The number of cancer survivors over age 65 who have other health ailments is steadily climbing, but health professionals fear there wont be enough cancer specialists around to deliver care, according to a commentary published Wednesday in the Journal of the National Cancer Institute.
"The number of new patients diagnosed with cancer is relatively flat, which is good news, and the number of survivors is growing exponentially which is also good news," said Deborah K. Mayer, who runs the National Cancer Institute's Office of Cancer Survivorship and commentary co-author, in a news release. "However, we are now faced with the challenge of how to create 'right-sized' follow-up care in oncology. How do we transition survivors in a rational way that ensures they receive the proper follow-up care in the most appropriate setting by the most appropriate providers?"

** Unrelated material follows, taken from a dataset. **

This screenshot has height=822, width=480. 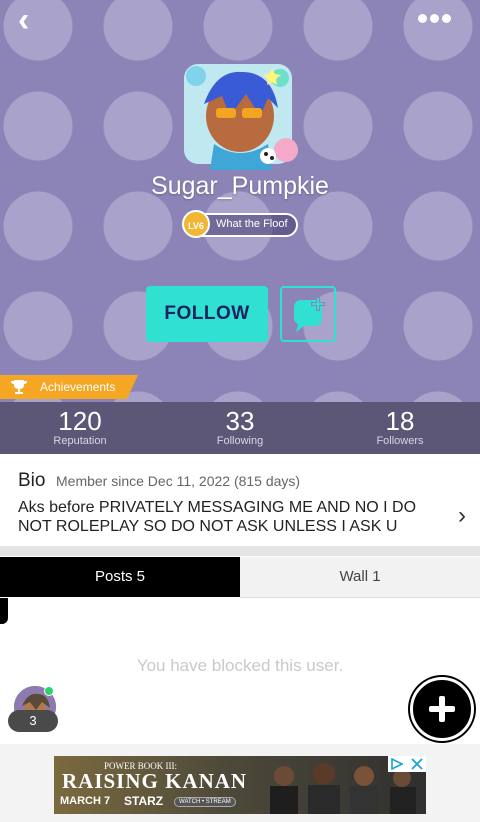 What do you see at coordinates (205, 802) in the screenshot?
I see `ad-cta: WATCH • STREAM` at bounding box center [205, 802].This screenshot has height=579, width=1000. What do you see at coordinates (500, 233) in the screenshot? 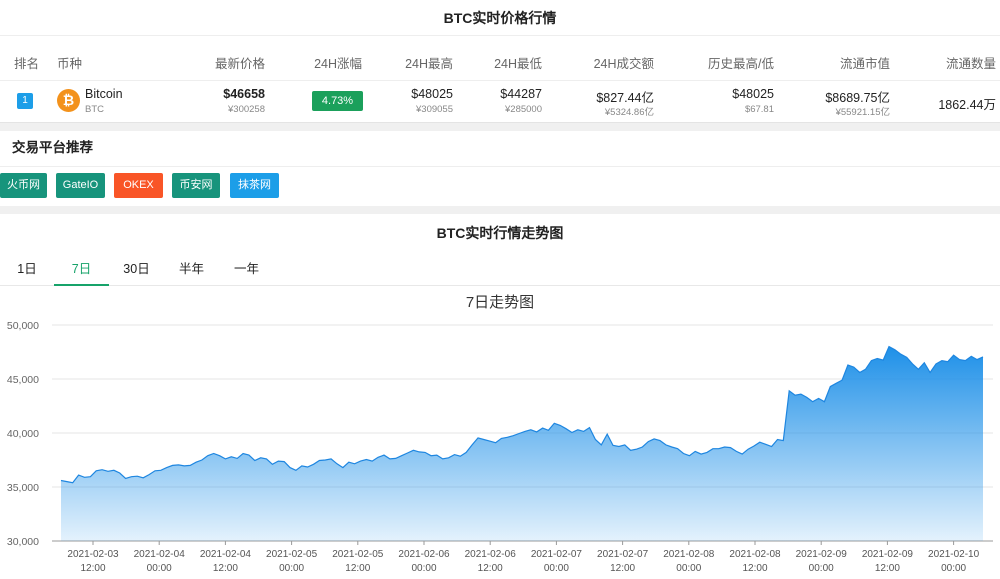
I see `chart-section-title: BTC实时行情走势图` at bounding box center [500, 233].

To address the shortage, the researchers recommend using a risk stratification approach to treating cancer patients. It prioritizes patients with the most urgent need for care from an oncologist, along with a multi-disciplinary team of caregivers. Cancer patients with moderate-risk would see a combination of primary care physicians and oncologists.
Those with a low-risk of late-stage complications would get follow-up care from a primary care physician.
"The goal of the risk-stratification model is to provide the best possible follow-up care for cancer survivors in the most appropriate setting," Mayer said. "This will reduce demand pressures on oncology practices by allowing the cancer specialists to focus on those who are most in need of their expertise."
Since this method has gained traction in Australia, Canada and the U.K., the researchers think it could help solve some problems brought on by the shortage of oncologists in the U.S.
This system could help speed up treatment for the estimated 1.7 million Americans who received a cancer diagnosis in 2018, according to the National Cancer Institute.
"For this approach to be successful, it needs to be shaped by the perspectives of patients and their families, clinicians, insurers, advocates and health policy experts," Mayer said. "We have research data that can help us determine the appropriate level of care intensity, but that alone doesn't paint the full picture."
And wait lines for cancer patients to see specialists, the researchers say, will continue to grow. A 2014 report that predicts that U.S. will have a 10 percent gap in oncologists by 2025.
"We are facing a significant issue that will adversely affect access to care and the quality of care we provide cancer survivors," Mayer said. "The commentary identifies next steps in addressing this this growing care gap, which will become more complicated in time if we don't address now."